O assessor especial do Ministério Público Estadual (MPE), Francisco de Arruda Machado, afirma que se não houver mudanças culturais na forma de a sociedade explorar seus recursos hídricos e pesqueiros poderá haver escassez nos próximos anos. “Claro que precisamos fazer estudos detalhados que embasem as mudanças, que podem inclusive ser diferentes para cada uma das bacias hidrográficas, mas quero deixar bem claro que o período de quatro meses é estritamente político”.
Francisco é especialista em peixes de água doce, mestre em Ecologia e doutor em Taxonomia, e o técnico responsável por subsidiar a Notificação Recomendatória (nº 0001/2015) referente à alteração do período de defeso da piracema. Ele diz que depois de 40 anos de estudos com peixes, dos quais, pelo menos 1,2 mil horas literalmente debaixo d’água (durante o Doutorado), ele conseguiu entender muito melhor a biologia evolutiva, os aspectos alimentares e os períodos de reprodução desses animais.
A questão social e econômica
Mais que preservação ambiental, o superintendente do Ministério da Pesca em Mato Grosso, Lindemberg Gomes Lima, pontuou que o estudo técnico terá de contemplar as questões sociais, econômicas e mesmo culturais. “Como os pescadores sobreviverão nesse período?

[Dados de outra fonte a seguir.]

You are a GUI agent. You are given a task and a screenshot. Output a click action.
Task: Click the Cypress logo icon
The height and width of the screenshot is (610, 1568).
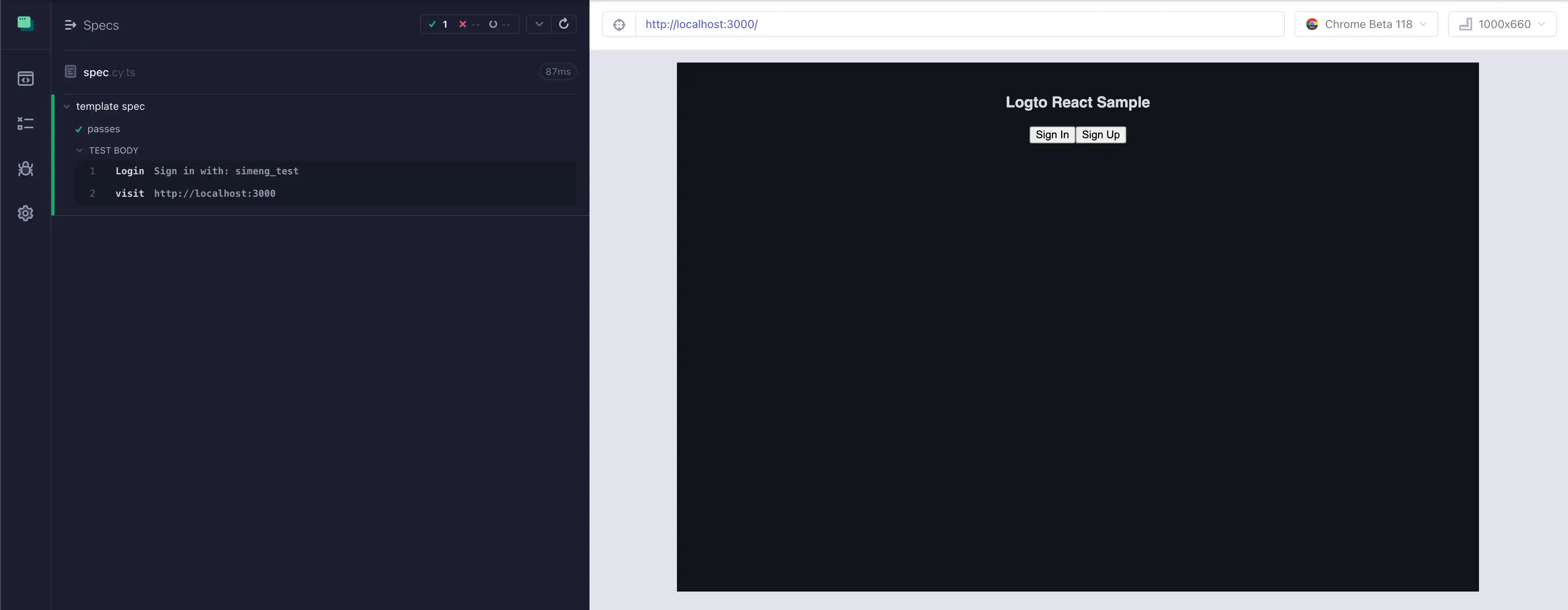[x=25, y=23]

Quem arcará com os custos a mais no caso da ampliação da proibição, o governo federal ou estadual? De que maneira a população reagirá a isso? E o setor turístico, sobreviverá? Qual o impacto na economia dos municípios?”. Na opinião dele, é totalmente inviável se falar em proibir sem haver ação conjunta com Mato Grosso do Sul, tampouco sem ter estrutura para fiscalizar.
Já o empresário do trade turístico de Porto Cercado, no Pantanal, Cairo Bernardino Costa, disse que está temeroso com as mudanças, pois possui cerca de 30 funcionários diretos e outros 3.000 indiretos, numa região em que se houver proibição da pesca a população sofrerá com o desemprego e outros problemas decorrentes da proximidade com a fronteira com a Bolívia. “Nós já perdemos muitos turistas para Mato Grosso do Sul, se houver a mudança mesmo não sei como vai ser, é preocupante”.
O presidente da colônia de pescadores Z1, Antônio José da Silva, da qual fazem parte 1.100 pescadores na capital, afirma que a sobrevivência no período atual de quatro meses, mesmo com o salário pago pelo governo federal, já é muito difícil. A renda dos pescadores cai drasticamente. “Penso que esperar pelo estudo é a melhor coisa agora”.
A mesma avaliação é feita por José Viana Neto, da colônia Z10, de Barra do Bugres, onde há 450 pescadores cadastros, com uma produção semanal de 125 kg de pescado, e Julita Duleba, da colônia Z16, de Sinop, região da Bacia Amazônica, que integra 370 trabalhadores da pesca. “Já observamos que a mudança na estação da chuva e da seca interfere na quantidade de peixe, quando o rio está baixo, fica mais difícil para subir rio acima. Mesmo com medo do futuro, apoiamos a decisão do conselho, porque nós queremos continuar tendo peixe nos rios, nossas famílias vivem disso há várias gerações”, disse José Viana.
Impacto ambiental
Na avaliação da coordenadora de Fauna e Recursos Pesqueiros da Secretaria de Estado de Meio Ambiente, Edilaine Theodoro, a diminuição dos recursos pesqueiros também está diretamente ligada aos impactos ambientais e não apenas à pesca. Estudos recentes mostram que quando se interfere na área de reprodução, desova e alimentação pode haver extinção de algumas espécies de peixes.
Em razão disso, ela frisou que os empresários do setor hidrelétrico precisam participar das discussões, já que tais empreendimentos contam com equipe técnica composta por biólogos que normalmente não fazem estudos mais aprofundados sobre o impacto da interferência das usinas nas suas áreas de atuação. “Não dá mais para fazer relatório apenas para cumprir protocolo, temos que trazer todos desse setor de usinas para participar”, disse.